Like all beautiful women who have been brought up amid continual tributes to her beauty she assumed without cynicism that it must necessarily be the basis of anyone’s attachment to herself; henceforth any attention paid to her must spring from a pity full of condescension and faintly perfumed with satisfaction at so complete a reversal. This assumption that she need look for no more devotion now that her beauty had passed proceeded from the fact that she had never realized any love save love as passion. Such love, though it expends itself in generosity and thoughtfulness, though it give birth to visions and to great poetry, remains among the sharpest expressions of self-interest. Not until it has passed through a long servitude, through its own self-hatred, through mockery, through great doubts, can it take its place among the loyalties. Many who have spent a lifetime in it can tell us less of love than the child that lost a dog yesterday. As her friends continued in their efforts to draw her again into society she grew more and more angry and dispatched insulting messages to the city. It was said for a time that she was retiring into religion. But new rumours that all was fury and despair on the little farm, contradicted the old. For those near to her the despair was fearful to behold. She was convinced that her life was over, her life and children’s. In her hysterical pride she had given back more than she owed and the approach of poverty was added to the loneliness and the gloom of her future. There was nothing left for her to do but to draw out her days in jealous solitude in the center of the little farm that was falling into decay. She brooded for hours upon the joy of her enemies and could be heard striding about her room with strange cries.

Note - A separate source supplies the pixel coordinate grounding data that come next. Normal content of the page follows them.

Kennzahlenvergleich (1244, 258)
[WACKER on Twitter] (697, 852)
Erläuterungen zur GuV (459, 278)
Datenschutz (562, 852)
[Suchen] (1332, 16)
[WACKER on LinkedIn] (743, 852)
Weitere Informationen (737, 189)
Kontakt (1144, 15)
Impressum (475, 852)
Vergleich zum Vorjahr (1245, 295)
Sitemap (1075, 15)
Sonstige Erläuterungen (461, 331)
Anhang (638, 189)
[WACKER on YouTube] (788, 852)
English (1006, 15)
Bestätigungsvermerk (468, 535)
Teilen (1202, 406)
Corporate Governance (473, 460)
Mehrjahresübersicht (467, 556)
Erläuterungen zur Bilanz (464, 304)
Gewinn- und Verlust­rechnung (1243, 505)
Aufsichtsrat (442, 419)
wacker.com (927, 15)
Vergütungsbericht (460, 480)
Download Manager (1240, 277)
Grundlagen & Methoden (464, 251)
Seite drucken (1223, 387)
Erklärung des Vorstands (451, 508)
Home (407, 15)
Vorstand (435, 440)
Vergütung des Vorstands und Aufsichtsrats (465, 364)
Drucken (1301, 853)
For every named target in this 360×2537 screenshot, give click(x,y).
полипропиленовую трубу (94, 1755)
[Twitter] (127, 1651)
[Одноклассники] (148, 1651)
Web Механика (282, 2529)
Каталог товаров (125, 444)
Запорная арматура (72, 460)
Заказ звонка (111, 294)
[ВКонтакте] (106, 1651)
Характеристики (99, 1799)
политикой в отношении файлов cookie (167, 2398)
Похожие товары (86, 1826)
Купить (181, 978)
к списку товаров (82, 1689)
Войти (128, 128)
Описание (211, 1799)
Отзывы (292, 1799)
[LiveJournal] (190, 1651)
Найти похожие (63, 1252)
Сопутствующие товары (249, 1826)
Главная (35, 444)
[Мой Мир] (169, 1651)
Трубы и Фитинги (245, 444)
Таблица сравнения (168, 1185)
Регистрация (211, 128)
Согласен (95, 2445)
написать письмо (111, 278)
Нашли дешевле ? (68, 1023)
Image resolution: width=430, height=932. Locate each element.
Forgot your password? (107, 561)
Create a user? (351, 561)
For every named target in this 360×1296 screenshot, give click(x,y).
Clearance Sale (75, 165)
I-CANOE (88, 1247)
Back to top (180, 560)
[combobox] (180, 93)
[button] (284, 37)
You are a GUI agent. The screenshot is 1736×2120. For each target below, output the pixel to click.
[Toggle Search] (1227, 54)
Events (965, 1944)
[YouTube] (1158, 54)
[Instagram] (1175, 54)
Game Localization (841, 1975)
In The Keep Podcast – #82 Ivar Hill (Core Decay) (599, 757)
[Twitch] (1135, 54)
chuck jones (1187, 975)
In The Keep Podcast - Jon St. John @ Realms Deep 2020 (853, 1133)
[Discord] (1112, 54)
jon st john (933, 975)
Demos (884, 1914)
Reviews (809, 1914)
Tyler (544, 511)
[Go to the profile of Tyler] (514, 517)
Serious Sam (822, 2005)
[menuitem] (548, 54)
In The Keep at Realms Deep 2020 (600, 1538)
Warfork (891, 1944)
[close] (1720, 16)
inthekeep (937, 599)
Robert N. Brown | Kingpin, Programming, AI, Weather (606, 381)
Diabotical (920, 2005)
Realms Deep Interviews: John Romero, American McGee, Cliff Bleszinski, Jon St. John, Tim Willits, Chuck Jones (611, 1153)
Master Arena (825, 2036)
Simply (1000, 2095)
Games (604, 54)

Uncle Pio did not allow himself to be discouraged. By dint of making himself useful to the children, by taking a hand in the management of the farm and by discreetly lending her some money he obtained his entrance into the house and even into the presence of its veiled mistress. But even then Camila, convinced in her pride that he pitied her, lashed him with the blade of her tongue and derived some strange comfort from heaping him with sneers. He loved her the more, understanding better than she did herself all the stages in the convalescence of her humiliated spirit. But one day an accident befell that lost him his share in her progress. He pushed open a door.
She thought she had locked it. For just one hour a foolish secret hope had come to her; she wondered whether she could make a paste of chalk and cream to spread upon her face. She who had sneered so often at the befloured grandmothers of the court wondered for a few moments whether she had learned anything on the stage that would aid her now. She thought she had locked the door and with hurried hands and beating heart she laid on the coat, the grotesque pallor, and as she gazed into the mirror and recognized the futility of her attempt she caught the image of Uncle Pio standing in the door amazed. She rose from the chair with a cry and covered her face with her hands.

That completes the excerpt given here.